B. Flimm
Das Streiflicht
Eine Kolumne von Bastian Flimm
Das Streiflicht
Auf den letzten Metern fiel dem Autor dieser Zeilen ein, dass er an diesem Tage in der Pflicht war, die hier betitelte Kolumne mit Geistreichem zu füllen. „Ich weiß gar nicht was ich noch schreiben kann. Goethe, da Vinci … alles schon tausendmal gehabt“, grummelte ich über den Frühstückstisch. „Was ist mit dem Buch der Lateinzitate? Da sind noch ein paar Seiten unbefleckt“, war die Antwort meiner Frau.

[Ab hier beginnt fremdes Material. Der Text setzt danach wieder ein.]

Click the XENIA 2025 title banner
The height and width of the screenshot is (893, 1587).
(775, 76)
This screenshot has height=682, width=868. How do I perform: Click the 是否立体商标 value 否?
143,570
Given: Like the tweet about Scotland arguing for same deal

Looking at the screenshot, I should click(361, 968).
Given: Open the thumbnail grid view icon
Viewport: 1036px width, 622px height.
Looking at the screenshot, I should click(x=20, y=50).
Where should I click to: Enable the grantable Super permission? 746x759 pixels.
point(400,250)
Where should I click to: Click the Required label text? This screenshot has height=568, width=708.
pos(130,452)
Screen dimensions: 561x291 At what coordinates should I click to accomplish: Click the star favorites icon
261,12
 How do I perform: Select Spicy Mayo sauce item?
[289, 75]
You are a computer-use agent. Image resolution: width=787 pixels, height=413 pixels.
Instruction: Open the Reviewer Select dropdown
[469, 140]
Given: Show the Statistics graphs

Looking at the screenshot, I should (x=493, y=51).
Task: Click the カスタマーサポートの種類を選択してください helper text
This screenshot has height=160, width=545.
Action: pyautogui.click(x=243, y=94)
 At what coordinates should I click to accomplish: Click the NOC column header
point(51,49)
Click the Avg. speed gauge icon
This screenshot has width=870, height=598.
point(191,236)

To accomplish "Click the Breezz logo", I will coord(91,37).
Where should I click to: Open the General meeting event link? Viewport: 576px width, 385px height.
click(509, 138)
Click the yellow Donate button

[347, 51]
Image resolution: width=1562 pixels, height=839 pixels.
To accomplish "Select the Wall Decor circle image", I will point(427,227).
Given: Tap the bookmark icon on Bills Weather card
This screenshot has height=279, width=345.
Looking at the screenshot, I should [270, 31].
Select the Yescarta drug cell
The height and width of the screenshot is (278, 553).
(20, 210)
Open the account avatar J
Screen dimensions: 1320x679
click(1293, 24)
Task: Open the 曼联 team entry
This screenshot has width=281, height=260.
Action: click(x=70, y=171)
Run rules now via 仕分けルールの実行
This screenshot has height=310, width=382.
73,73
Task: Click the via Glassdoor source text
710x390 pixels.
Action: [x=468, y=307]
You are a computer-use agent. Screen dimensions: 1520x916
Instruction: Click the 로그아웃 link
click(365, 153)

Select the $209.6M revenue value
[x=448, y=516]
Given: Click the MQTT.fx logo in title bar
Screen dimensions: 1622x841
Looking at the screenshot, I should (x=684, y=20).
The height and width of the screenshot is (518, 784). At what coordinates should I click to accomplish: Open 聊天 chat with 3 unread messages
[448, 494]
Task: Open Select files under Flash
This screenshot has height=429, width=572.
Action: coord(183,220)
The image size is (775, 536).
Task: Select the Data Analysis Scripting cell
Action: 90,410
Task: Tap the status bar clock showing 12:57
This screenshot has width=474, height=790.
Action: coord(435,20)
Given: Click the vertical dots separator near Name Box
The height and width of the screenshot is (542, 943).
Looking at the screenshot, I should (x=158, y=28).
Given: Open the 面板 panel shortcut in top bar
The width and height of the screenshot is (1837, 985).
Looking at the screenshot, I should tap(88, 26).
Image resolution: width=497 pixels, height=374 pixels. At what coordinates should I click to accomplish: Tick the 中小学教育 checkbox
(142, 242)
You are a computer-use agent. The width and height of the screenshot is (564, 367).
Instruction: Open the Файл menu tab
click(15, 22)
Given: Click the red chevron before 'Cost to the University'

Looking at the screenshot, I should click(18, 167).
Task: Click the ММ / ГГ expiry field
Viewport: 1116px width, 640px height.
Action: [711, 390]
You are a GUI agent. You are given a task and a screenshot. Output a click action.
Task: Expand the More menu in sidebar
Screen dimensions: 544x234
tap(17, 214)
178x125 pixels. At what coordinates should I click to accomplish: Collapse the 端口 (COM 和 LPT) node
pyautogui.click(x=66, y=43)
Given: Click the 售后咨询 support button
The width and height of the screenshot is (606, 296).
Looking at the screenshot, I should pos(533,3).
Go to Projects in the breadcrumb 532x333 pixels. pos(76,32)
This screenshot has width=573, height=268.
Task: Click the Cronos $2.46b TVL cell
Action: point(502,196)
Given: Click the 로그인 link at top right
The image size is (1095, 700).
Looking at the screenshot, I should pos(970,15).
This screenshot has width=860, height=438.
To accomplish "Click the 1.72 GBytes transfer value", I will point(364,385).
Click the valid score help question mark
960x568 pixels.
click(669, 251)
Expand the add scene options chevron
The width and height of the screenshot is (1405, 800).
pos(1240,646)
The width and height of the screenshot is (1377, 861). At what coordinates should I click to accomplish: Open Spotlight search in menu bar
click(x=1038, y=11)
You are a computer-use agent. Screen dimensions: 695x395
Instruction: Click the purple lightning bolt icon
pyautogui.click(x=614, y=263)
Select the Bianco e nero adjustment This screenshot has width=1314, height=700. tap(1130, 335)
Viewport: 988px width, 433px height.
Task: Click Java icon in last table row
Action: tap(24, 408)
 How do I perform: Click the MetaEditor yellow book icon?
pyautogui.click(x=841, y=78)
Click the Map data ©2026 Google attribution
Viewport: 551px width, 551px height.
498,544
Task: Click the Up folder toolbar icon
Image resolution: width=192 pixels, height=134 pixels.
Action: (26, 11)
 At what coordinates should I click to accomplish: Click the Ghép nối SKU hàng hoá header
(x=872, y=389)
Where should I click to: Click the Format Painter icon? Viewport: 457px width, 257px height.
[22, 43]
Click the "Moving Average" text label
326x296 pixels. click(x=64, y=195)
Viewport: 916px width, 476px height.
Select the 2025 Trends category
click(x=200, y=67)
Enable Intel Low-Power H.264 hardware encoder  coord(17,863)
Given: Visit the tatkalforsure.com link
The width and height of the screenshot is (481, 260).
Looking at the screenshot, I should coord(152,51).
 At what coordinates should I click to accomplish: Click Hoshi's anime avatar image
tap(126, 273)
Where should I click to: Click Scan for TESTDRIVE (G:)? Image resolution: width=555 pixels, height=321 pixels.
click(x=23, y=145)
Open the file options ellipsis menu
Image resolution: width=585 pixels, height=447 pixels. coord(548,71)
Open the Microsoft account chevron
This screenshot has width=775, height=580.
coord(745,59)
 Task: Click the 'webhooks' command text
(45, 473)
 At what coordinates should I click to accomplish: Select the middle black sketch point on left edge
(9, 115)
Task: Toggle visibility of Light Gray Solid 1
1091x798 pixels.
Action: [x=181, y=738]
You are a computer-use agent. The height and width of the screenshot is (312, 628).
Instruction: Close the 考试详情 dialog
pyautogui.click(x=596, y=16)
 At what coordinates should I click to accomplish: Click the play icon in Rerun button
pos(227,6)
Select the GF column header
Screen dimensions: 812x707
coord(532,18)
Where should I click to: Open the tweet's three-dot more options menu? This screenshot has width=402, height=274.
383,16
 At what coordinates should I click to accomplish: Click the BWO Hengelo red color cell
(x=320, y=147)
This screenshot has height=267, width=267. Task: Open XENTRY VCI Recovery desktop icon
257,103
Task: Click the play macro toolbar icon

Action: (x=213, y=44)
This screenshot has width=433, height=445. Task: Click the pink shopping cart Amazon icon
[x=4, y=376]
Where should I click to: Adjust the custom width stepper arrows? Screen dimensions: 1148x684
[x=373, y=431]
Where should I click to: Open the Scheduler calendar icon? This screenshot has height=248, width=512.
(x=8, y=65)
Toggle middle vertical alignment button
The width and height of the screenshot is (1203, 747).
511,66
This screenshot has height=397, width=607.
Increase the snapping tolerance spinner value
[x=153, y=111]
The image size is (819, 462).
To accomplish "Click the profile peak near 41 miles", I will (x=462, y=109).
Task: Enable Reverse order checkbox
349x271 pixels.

Bereits zwei Stunden später checkte ich am Münchener Hauptbahnhof in den Zug nach Berlin ein. Mit dem Laptop aufgeklappt, einen frischen Kaffee und dem Zitate-Buch ging es an die Arbeit. Da fläzte sich ein langhaariger Mittvierziger auf den Platz gegenüber: „Moin!“ Von mir gab es nur ein „Hmm“ zur Antwort. „Darf ich Ihnen etwas Lyrik vorlesen?“ Oh je, nun war die Frage, was ich tun sollte. Vor mir saß im besten Fall ein streunender Freigeist, im schlimmsten Fall ein Borderline-Buddha mit ausgefranstem Baumfällerhemd. „Also, gut, aber ein episches Gedicht ist es nicht?“ Er lächelte, zog ein Büchlein hervor und hielt es nicht für nötig meine Frage zu beantworten. Er begann:
„München
Das Flugzeug das ich bin
es flieget hilflos vor sich hin
es drehet Kreise schnell und lahm
und findet nie die Landebahn“
Mit einer Gegenfrage konterte ich: „Warum ausgerechnet München als Hintergrund dieser persönlichen Tragödie?“ Sein Grinsen zog eine Linie von Ohr zu Ohr. „Oh, das ist nichts Persönliches. So wie die Dinge stehen, werden der Flughafen sowie die Stadt München in ca. drei Jahren nicht mehr hier sein.“ Es musste doch ein Klima-Aktivist sein, nicht von der Sorte Fridays for Future, aber gewiss Extinction Rebellion. Kurzum entschied ich, das Gespräch nicht fortzusetzen, denn eine Grundsatzdiskussion wollte ich vermeiden. In Berlin angekommen, rief er mir noch hinterher: „Projekt Münchenhausen.“
Als ich abends wieder im Zug saß, dachte ich nochmals an den Weltenbummler und tippte ‚Projekt Münchenhausen‘ in die Suchmaschine. Es gab tatsächlich ein Volksbegehren, welches das Ziel hatte, die Stadt München auf alle Bundesländer zu verteilen. Dies wurde damit begründet, dass der Standort als Stausee für Schmelzwasser der Gletscher bestens geeignet sei; außerdem müsse man die in München ansässigen Schlüsseltechnologien gerecht auf die Republik verteilen. Als ich die Zahl der Unterzeichner sah, beruhigte sich das Gemüt: 139 Verwirrte. Ich las weiter und stolperte über dies: ein gewisser Leopardo G hatte sich Gedanken gemacht, wie die Süddeutsche nach Umzug neu benannt werden könnte. Er schlug tatsächlich ‚Bundesdeutsche Zeitung‘ vor. Wie geschmacklos.
Wieder zu Hause, als ich die Anekdote weißweinschlürfend erzählte, fragte meine Frau: „Was hätte Leonardo da Vinci gemacht, wenn jemand gedroht hätte, Florenz über Italien zu verteilen?“ Nun, das war Gott-sei-Dank eine Frage ganz nach meinem Geschmack! Und die Frage wäre ohne meine Zugbekanntschaft nie zustande gekommen. Wie die Dinge so stehen, bietet wohl jede Begegnung, sei sie noch so störend, noch so gänzlich unnötig, ein kleines flackerndes Licht am Ende des Tunnels. Et lux in tenebris lucet, und Licht leuchtet in der Dunkelheit. Oder nennen wir es einfach das Streiflicht.